Quando conheceu Adoniram Judson, Emily Chubbuck já era uma escritora de sucesso, conhecida do público americano pelo pseudônimo Fanny Forester. Poucos imaginariam que aquela pena alegre e talentosa um dia se dedicaria a contar a história dos pioneiros das missões na Ásia.
Nascida em 1817 em Eaton, no estado de Nova York, filha de pais pobres, Emily trabalhou ainda menina numa fábrica de tecidos e estudou nos meses em que a escola funcionava. Tornou-se professora aos quinze anos e, com talento e disciplina, conquistou fama literária escrevendo livros infantis e crônicas de costumes.
Em dezembro de 1845 conheceu Adoniram Judson, veterano missionário na Birmânia e já viúvo pela segunda vez, que lhe pediu que escrevesse a biografia de sua falecida esposa, Sarah Boardman Judson. O convite mudou o rumo de sua vida: casaram-se em junho de 1846 e, um mês depois, embarcaram juntos para a Ásia.
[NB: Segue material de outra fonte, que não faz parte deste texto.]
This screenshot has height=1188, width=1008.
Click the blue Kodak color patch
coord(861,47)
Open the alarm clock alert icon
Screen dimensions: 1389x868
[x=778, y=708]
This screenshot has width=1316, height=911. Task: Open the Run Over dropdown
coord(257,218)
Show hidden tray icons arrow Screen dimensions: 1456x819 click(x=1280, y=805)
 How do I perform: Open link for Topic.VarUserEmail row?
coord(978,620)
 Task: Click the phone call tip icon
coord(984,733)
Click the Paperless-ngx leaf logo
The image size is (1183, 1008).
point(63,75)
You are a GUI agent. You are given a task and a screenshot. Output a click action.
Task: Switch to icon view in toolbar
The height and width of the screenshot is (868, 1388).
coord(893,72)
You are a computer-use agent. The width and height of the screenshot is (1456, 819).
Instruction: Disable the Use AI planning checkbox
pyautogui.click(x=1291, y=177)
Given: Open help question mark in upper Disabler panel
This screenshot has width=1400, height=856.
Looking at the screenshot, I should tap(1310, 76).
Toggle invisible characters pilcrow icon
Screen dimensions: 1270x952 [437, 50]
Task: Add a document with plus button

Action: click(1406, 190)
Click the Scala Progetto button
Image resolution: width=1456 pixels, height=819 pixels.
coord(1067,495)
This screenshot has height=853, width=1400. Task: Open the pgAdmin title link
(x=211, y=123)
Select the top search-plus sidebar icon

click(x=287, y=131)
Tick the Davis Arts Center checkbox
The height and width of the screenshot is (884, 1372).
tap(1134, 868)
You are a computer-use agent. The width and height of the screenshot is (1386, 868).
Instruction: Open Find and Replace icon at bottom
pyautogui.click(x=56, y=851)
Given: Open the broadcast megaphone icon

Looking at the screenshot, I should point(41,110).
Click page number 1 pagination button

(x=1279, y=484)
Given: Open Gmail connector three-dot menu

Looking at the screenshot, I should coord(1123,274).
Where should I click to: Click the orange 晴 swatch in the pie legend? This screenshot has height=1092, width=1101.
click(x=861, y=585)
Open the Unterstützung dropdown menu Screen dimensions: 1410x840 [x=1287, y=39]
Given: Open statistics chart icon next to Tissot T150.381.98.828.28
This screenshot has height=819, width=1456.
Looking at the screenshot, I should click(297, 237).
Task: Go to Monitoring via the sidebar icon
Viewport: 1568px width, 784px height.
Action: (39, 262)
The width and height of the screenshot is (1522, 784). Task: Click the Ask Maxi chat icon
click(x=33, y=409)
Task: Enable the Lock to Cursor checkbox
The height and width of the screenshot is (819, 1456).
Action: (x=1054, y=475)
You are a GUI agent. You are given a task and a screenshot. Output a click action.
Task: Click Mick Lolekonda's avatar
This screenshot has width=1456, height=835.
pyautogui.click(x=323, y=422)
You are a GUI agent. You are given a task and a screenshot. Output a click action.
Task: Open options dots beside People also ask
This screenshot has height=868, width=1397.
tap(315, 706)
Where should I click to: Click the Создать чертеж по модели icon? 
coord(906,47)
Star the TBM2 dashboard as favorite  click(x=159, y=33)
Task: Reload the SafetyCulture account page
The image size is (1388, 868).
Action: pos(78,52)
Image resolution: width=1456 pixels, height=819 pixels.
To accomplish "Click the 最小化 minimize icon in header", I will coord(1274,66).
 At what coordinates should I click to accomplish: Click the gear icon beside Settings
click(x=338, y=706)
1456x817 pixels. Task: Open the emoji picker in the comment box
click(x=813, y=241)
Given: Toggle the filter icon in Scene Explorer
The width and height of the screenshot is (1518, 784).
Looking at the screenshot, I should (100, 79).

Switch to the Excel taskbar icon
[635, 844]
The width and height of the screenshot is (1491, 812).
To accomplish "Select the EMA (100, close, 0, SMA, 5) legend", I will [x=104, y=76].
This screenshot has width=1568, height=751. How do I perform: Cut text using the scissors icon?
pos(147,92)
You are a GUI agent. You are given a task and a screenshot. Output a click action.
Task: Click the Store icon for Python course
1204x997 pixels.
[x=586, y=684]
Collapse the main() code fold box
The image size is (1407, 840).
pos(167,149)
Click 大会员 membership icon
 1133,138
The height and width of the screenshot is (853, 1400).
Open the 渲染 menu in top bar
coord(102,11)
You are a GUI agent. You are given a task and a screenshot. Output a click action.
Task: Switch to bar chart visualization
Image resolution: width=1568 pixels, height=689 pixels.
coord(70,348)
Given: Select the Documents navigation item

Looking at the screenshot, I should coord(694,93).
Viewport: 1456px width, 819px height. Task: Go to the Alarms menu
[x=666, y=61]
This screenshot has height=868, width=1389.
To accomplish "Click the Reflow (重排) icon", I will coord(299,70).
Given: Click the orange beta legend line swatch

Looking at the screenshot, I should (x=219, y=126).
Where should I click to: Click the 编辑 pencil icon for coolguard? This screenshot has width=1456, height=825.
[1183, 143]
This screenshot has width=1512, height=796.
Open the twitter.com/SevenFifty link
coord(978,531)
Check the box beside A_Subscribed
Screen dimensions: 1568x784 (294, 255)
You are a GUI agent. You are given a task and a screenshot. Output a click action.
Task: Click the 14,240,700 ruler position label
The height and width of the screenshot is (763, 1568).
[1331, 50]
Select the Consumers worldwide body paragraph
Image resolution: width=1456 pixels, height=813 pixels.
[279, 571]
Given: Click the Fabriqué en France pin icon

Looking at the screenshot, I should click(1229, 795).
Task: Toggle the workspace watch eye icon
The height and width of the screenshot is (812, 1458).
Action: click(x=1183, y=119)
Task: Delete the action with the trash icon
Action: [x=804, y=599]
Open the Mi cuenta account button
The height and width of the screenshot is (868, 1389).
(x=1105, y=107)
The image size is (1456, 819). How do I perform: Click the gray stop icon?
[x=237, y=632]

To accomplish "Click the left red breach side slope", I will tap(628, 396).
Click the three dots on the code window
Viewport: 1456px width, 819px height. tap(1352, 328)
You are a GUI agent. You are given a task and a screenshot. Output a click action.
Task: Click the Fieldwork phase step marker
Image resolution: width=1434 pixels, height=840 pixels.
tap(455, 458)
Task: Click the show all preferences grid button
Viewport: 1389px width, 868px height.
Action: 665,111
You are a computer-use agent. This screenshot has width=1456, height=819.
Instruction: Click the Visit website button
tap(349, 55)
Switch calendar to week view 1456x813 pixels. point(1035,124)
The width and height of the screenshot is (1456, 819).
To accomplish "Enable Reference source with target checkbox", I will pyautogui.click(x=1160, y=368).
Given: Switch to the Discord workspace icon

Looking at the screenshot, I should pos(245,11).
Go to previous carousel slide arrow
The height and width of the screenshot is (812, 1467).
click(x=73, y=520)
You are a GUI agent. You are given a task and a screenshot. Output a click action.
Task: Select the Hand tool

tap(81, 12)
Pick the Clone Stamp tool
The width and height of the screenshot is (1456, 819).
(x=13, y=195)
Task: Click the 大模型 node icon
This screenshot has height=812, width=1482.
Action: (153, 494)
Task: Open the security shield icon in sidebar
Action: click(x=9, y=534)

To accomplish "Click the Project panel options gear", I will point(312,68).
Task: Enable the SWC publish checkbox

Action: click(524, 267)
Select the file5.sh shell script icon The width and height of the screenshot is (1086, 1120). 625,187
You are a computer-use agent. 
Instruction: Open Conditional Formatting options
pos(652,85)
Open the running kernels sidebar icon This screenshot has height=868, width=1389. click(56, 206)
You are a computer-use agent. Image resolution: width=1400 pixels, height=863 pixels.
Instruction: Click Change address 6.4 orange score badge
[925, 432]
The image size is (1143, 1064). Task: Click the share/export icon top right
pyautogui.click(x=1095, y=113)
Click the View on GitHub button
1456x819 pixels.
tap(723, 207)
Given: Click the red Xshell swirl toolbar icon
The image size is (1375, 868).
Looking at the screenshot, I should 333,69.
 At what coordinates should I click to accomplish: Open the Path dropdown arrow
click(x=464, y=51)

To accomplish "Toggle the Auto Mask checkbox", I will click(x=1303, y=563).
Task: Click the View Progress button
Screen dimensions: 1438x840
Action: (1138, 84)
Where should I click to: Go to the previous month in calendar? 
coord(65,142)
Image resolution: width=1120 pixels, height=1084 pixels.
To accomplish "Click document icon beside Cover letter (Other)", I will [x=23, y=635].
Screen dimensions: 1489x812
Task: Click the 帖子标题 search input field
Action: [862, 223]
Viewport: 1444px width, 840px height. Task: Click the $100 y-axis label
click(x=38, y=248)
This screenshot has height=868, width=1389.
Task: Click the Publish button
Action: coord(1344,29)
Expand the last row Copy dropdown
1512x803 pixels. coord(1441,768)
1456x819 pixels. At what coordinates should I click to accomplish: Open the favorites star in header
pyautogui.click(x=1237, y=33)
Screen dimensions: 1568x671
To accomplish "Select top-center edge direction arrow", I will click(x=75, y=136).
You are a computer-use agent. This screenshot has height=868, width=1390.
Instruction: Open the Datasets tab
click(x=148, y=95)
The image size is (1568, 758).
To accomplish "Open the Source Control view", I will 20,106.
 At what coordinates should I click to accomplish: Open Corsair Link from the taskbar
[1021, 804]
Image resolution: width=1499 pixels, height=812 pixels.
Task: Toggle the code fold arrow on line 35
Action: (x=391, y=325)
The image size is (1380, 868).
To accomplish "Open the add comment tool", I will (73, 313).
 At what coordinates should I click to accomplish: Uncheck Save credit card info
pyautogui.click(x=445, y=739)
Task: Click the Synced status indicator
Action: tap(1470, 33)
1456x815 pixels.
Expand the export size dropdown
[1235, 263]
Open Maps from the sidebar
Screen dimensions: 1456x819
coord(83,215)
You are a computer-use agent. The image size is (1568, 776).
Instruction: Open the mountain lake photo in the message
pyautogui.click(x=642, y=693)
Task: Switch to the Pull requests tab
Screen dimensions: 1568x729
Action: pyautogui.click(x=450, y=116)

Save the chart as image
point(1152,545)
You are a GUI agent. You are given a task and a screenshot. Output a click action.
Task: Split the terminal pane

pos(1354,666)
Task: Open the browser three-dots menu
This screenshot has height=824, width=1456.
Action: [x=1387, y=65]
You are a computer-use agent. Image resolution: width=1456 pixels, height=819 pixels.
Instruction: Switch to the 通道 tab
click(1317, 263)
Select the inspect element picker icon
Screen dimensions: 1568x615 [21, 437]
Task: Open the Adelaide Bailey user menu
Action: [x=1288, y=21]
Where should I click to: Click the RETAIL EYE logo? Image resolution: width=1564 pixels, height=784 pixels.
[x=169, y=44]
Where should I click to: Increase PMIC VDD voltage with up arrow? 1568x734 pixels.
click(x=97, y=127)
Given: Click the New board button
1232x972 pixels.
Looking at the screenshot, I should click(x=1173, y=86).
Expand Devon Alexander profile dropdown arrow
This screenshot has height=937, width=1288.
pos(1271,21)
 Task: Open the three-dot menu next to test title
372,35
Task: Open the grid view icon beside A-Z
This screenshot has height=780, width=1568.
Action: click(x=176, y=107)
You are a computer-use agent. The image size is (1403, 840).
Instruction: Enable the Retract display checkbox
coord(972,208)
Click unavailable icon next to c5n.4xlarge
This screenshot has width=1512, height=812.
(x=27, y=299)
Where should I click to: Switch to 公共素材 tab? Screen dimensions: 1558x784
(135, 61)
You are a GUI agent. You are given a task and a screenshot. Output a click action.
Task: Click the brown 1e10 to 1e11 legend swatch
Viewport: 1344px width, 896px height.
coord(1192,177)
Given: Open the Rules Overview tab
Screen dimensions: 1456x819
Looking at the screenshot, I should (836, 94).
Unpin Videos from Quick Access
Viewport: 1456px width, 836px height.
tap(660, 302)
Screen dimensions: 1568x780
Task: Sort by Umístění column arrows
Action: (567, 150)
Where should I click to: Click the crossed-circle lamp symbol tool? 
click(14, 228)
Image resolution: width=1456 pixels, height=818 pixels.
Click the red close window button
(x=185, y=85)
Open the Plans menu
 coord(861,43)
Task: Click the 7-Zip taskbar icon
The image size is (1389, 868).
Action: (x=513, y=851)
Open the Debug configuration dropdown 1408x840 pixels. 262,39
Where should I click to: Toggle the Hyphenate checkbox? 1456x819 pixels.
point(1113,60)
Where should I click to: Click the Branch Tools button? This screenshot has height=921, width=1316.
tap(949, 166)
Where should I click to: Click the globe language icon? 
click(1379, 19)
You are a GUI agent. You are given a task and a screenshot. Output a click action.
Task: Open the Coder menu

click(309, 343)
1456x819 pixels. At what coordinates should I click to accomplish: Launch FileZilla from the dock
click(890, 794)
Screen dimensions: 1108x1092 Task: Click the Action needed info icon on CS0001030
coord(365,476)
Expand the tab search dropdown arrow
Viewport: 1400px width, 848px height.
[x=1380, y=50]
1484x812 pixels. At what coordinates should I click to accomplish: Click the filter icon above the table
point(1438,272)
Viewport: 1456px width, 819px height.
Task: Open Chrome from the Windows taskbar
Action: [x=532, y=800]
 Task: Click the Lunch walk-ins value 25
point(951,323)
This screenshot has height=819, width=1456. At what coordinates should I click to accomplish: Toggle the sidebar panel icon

A união causou espanto em círculos batistas e literários: parecia estranho que o respeitado missionário desposasse uma autora associada a esboços considerados frívolos, e que ela trocasse uma carreira promissora por uma terra distante. Muitos leitores lamentaram publicamente que “Fanny Forester” tivesse, em suas palavras, errado de vocação.
Em Maulmain, Emily enfrentou o peso real da vida missionária. Em dezembro de 1847 nasceu Emily Frances, a única filha do casal que sobreviveria à infância. Em cartas particulares, a mãe chegou a desabafar sobre o cansaço de cuidar de bebês pequenos em meio às tarefas domésticas, um lado pouco glamouroso do chamado que os relatos públicos raramente mostravam.
Ainda assim, dedicou-se a documentar o que viveu. Publicou em 1848 o Memoir of Sarah B. Judson, preservando a memória da missionária que a precedera, e depois reuniu cartas e registros que sustentariam a biografia de Adoniram Judson escrita por Francis Wayland.
A morte de Adoniram no mar, em 1850, deixou Emily viúva e doente; semanas depois, morreu também Charles, o filho recém-nascido do casal. Retornou aos Estados Unidos em fevereiro de 1851, ao lado da filha Emily Frances e dos enteados Henry e Edward, já com a saúde comprometida pela tuberculose.
Nos últimos anos, escreveu ainda The Kathayan Slave e outros textos sobre a vida missionária, insistindo em mostrar ao público americano o custo e o valor daquele trabalho na Ásia. Morreu em 1854, aos 36 anos, deixando um legado que preservou, para sempre, a memória dos primeiros missionários batistas na Birmânia.